= Flutter-tonguing =

Wind instrument tonguing technique

Flutter-tonguing is a wind instrument tonguing technique. In this technique, performers flutter their tongue to make a characteristic "FrrrrrFrrrrr" sound. The effect varies according to the instrument and at what volume it is played, ranging from cooing sounds on a recorder to an effect similar to the growls used by jazz musicians.

== Notation ==

Tremolo notation

In sheet music, the technique is usually indicated with the standard tremolo markings on a note alongside a text instruction to flutter the note. The German marking "Flatterzunge" is often abbreviated to "Flz." or "Flt.". The Italian "frullato" is sometimes abbreviated to "frull". In English, the most common indication is "f.t." Other markings that composers have used to indicate flutter tonguing include: coupe de lange roulé, en roulant la langue, tremolo dental, tremolo avec la langue, tremolo roulé, vibrata linguale, vibrando, and colpo di lingua among others. However, simply writing (3-line) tremolo marks on all rhythmic values without other indication is most generally accepted.

== Usage ==
One of the earliest uses of flutter-tonguing was by Pyotr Ilyich Tchaikovsky in his ballet The Nutcracker. In the opening of the final act, Tchaikovsky makes the flutes flutter-tongue to depict the cascading river of rose-oil seen as Clara and the Nutcracker are welcomed to the kingdom of Confiturembourg: he named the effect frullato, as did the flautist who first introduced him to the technique, Alexander Khimichenko.

The effect has since been called for in many classical compositions, where it is most often used on flutes, recorders, clarinets, saxophones, bassoons, trumpets, and trombones, but can be used on other brass and woodwind instruments as well. The technique became quite common in the 20th century, notably occurring in the music of Schoenberg and Shostakovich, where it can have a nightmarish or sarcastic effect, or conversely by Benjamin Britten who uses the effect on the recorder in Noye's Fludde to imitate the cooing of a dove, or in Curlew River on solo flute to suggest both the mental state of the Madwoman and also the curlews she identifies with.

Both Gustav Mahler and Richard Strauss used the effect as well.
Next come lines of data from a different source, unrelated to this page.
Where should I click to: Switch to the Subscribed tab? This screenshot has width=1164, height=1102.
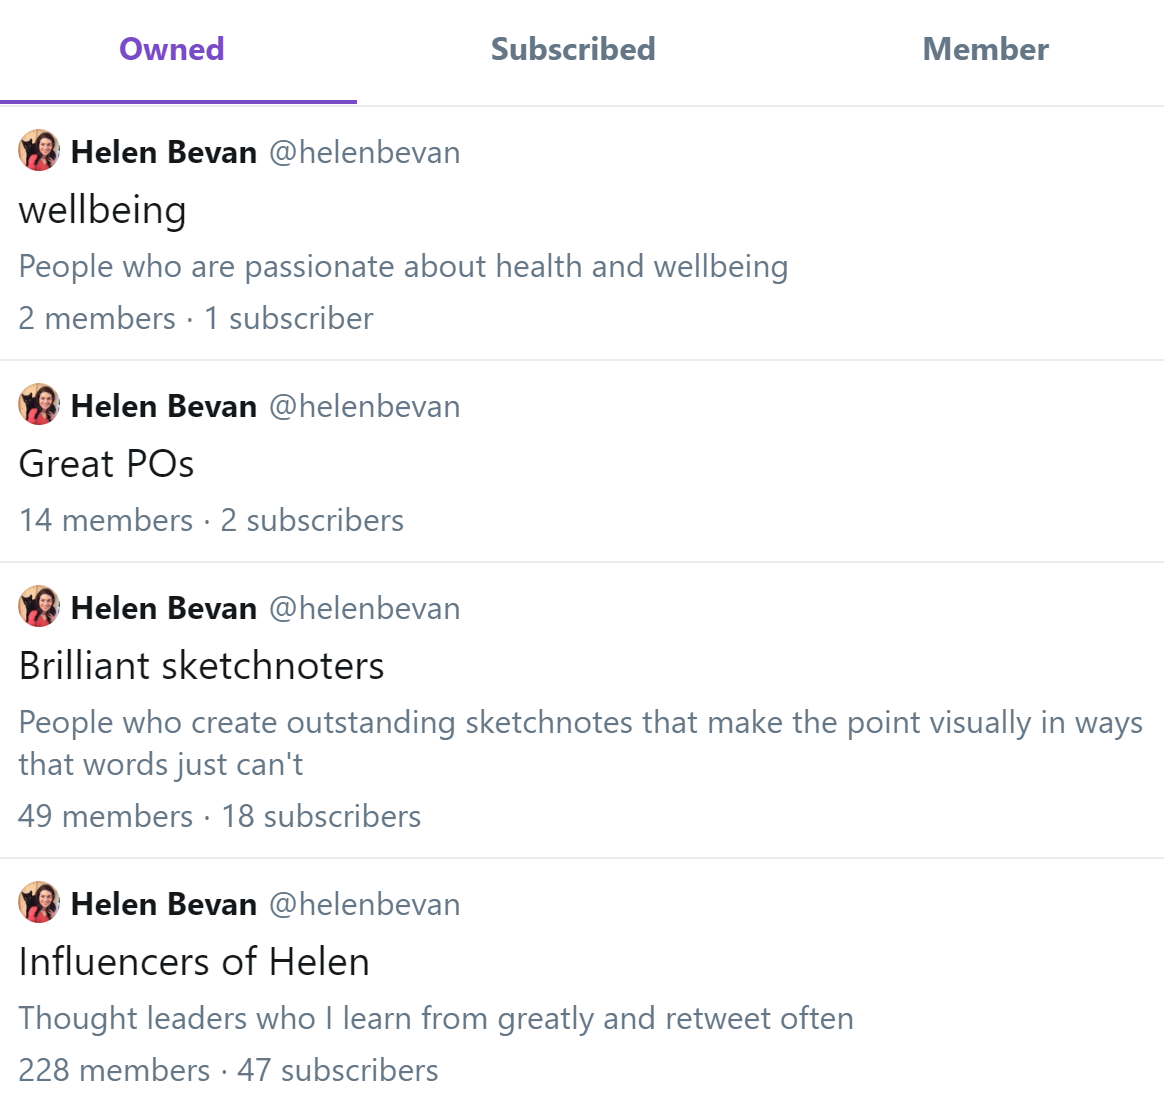tap(573, 50)
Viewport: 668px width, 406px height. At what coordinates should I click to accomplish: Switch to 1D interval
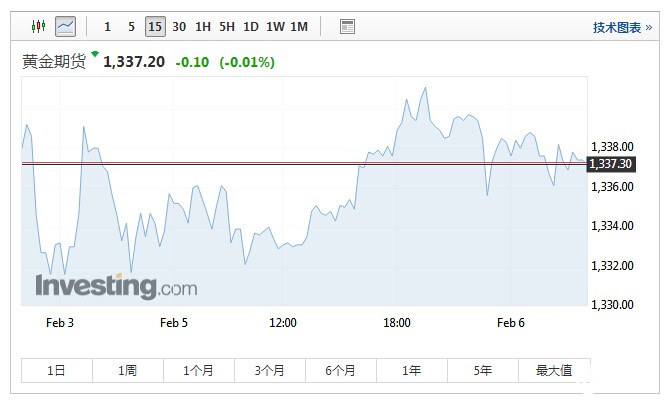point(251,26)
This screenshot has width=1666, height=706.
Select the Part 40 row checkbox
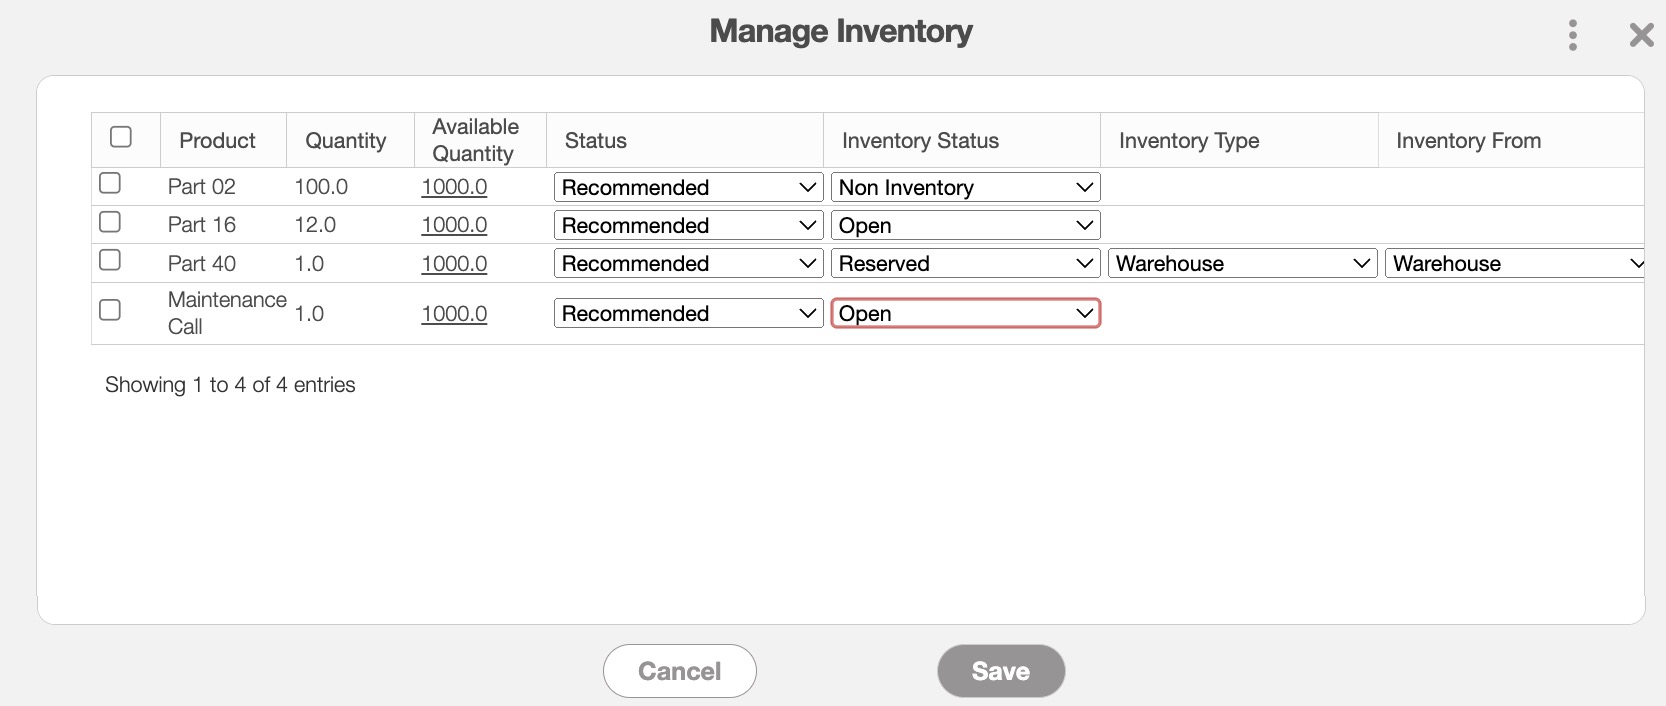(x=110, y=260)
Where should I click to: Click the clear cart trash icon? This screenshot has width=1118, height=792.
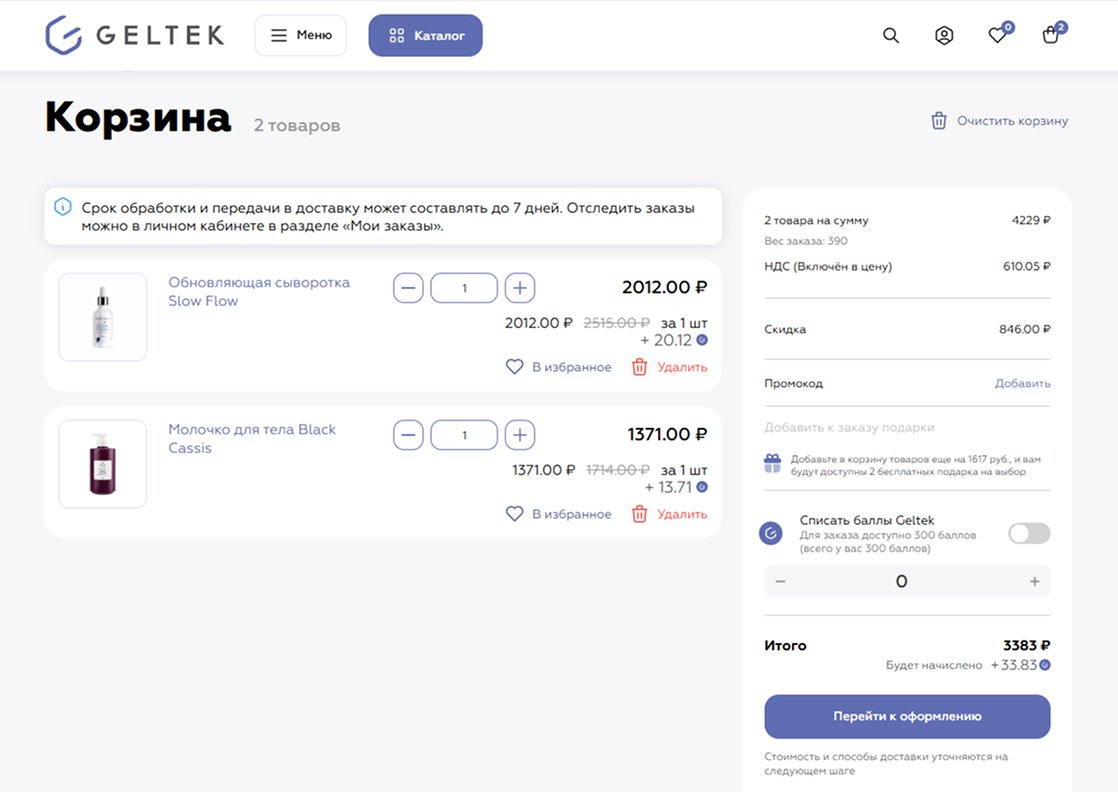click(x=939, y=121)
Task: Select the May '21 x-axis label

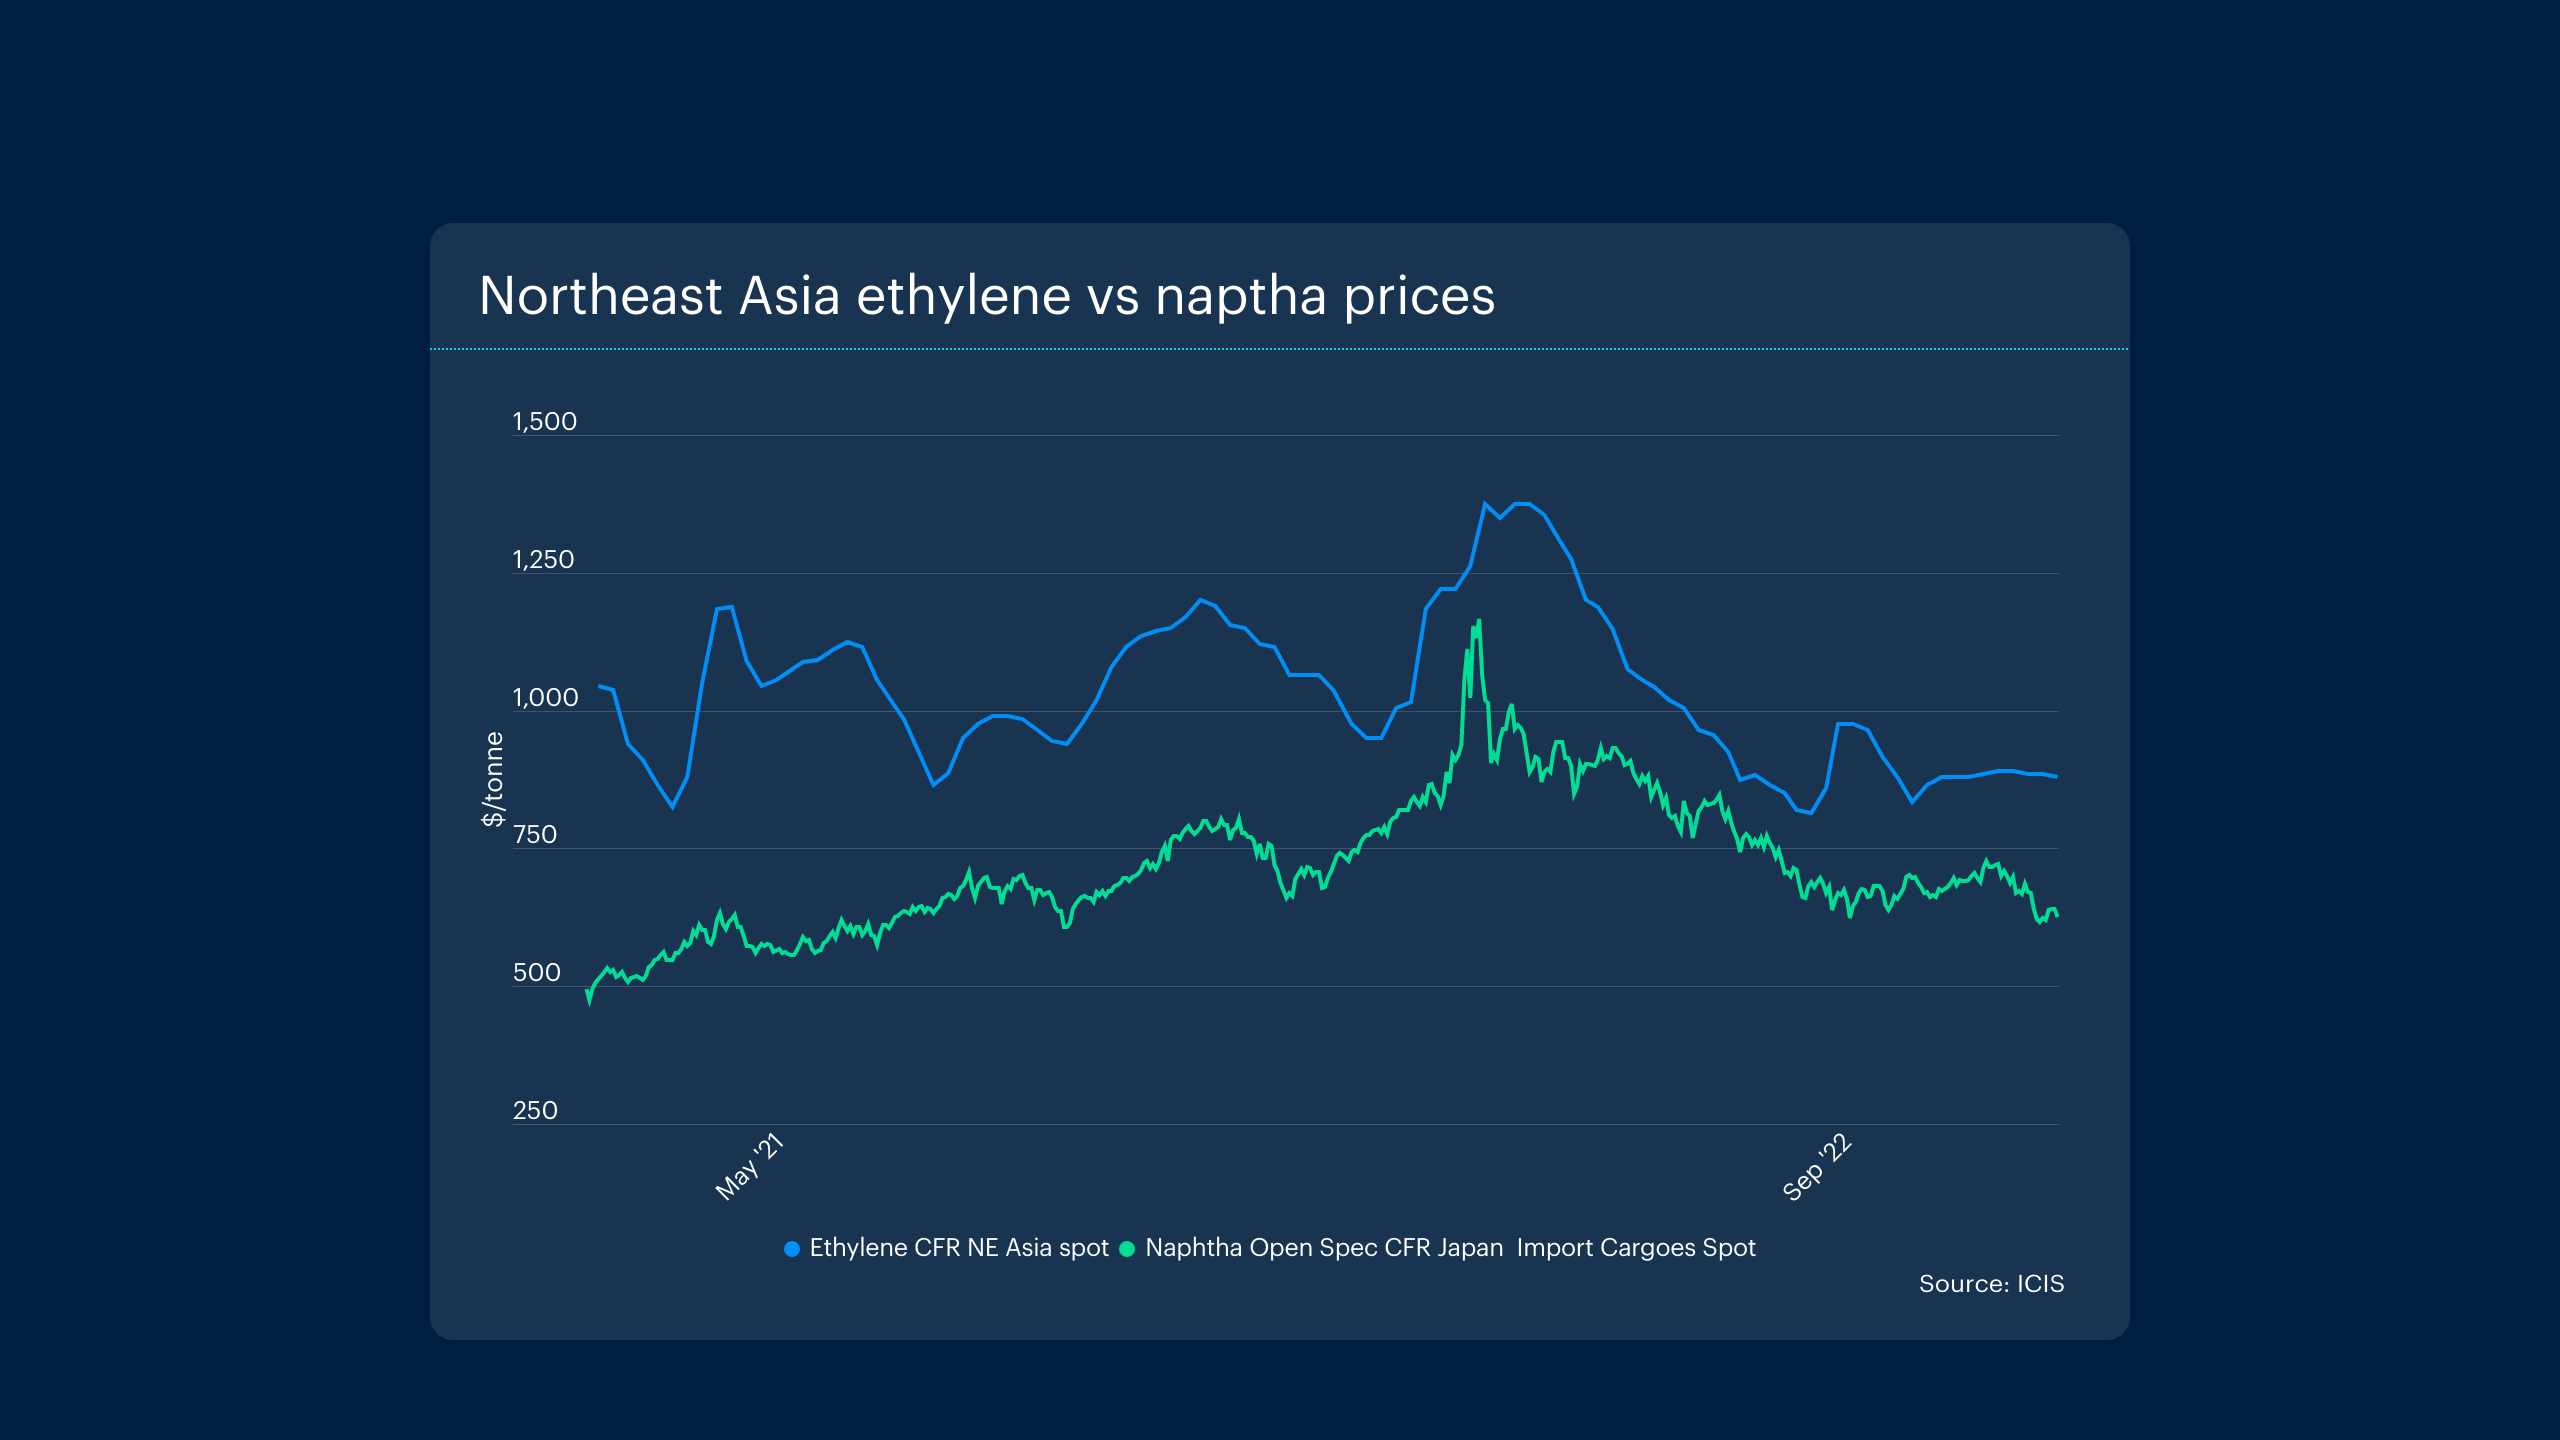Action: [x=749, y=1167]
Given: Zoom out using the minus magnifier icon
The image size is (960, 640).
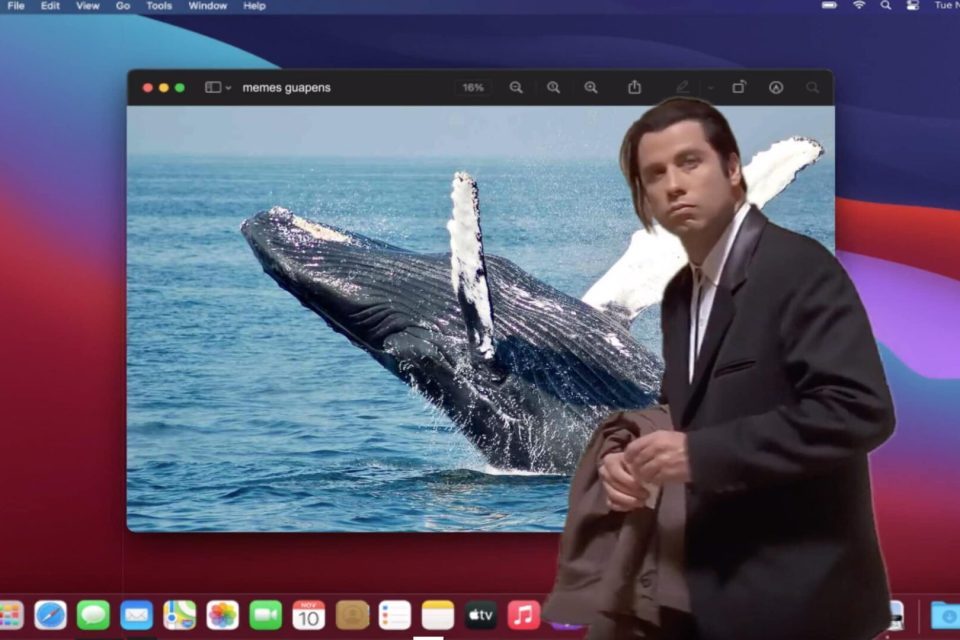Looking at the screenshot, I should pyautogui.click(x=516, y=88).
In Don Quixote, Strauss imitates the distant bleating of sheep with flutter-tongued notes in the horns. Notably, he uses the marking "Zungenschlag" (tongue-beat) in this passage from Variation II. Elsewhere in the score, he used the traditional German "Flatterzunge". Mahler used this traditional marking as well, but he also deviated from it in the finale of his Second Symphony, where he uses the marking "Zungenstoss" (tongue-thrusts). On sustained whole notes, the tongue thrusts Mahler requires have the effect of a flutter tongue.

Flutter-tonguing is also common in jazz music, particularly that which is associated with New Orleans or Vaudeville style. Cootie Williams was a master of combining a plunger mute with the flutter tongue to create a conversational effect.

==Method==

The traditional method for producing a flutter tongue effect is to roll the tip of the tongue as rapidly as possible. This is done by performing an isolated alveolar trill while playing the notes desired. Some players find it difficult or even impossible to roll their tongues in this way, possibly due to ankyloglossia.

Uvular fluttertonguing is a method of producing a flutter tongue effect with the back of the tongue. The instrumentalist performs a uvular trill, which produces an only slightly rougher frrrr effect. The uvular trill does NOT produce the traditional growl sound from the jazz idiom. Real growling is produced by singing or groaning while playing a tone. The uvular trill is sometimes used simultaneously with groaning for an even more aggressive sound.

Uvular fluttertonguing can also be used when an alveolar trill is not appropriate to achieve the effect of fluttertonguing, e.g. in the low range of the flute, or when a faster fluttertongue is desired. Fluttertonguing can also be used in conjunction with other types of articulation.

Either method requires more than the usual volume of air to produce the effect.